- Your instructions -
Up to and including the line with "[Sarah Jungen (links)", repeat every line of the listing exactly, beginning at the first.

[Given records]

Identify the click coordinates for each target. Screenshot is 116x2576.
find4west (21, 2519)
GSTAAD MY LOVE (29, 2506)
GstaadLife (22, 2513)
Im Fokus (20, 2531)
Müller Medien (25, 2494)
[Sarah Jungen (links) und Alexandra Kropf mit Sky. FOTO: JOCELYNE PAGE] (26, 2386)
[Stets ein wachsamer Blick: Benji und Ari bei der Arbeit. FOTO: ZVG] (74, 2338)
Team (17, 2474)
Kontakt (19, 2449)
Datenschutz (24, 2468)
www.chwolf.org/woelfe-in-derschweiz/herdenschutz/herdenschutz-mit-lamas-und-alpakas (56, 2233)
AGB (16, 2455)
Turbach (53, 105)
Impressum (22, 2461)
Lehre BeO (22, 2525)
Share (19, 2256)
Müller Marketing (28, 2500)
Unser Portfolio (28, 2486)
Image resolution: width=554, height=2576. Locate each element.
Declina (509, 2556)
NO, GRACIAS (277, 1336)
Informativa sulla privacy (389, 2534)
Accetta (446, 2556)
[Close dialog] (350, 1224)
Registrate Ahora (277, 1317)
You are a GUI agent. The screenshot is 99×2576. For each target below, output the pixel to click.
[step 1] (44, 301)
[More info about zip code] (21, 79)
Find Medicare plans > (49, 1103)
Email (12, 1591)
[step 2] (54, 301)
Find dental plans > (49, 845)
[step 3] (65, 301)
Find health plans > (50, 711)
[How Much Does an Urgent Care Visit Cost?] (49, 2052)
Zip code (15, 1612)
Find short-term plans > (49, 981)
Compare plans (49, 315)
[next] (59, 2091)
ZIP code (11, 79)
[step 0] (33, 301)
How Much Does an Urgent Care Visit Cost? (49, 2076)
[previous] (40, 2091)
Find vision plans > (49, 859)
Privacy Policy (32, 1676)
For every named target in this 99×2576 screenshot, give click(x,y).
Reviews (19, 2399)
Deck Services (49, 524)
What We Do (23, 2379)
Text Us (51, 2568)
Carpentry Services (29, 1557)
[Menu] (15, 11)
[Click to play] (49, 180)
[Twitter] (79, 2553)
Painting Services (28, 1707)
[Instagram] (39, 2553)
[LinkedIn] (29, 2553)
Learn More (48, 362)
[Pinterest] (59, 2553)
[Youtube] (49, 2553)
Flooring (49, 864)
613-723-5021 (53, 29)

[/Given records]

- Exercise answer -
Identify the click coordinates for each target. Screenshot is 116x2576.
find4west (21, 2519)
GSTAAD MY LOVE (29, 2506)
GstaadLife (22, 2513)
Im Fokus (20, 2531)
Müller Medien (25, 2494)
[Sarah Jungen (links) und Alexandra Kropf mit Sky. FOTO: JOCELYNE PAGE] (26, 2386)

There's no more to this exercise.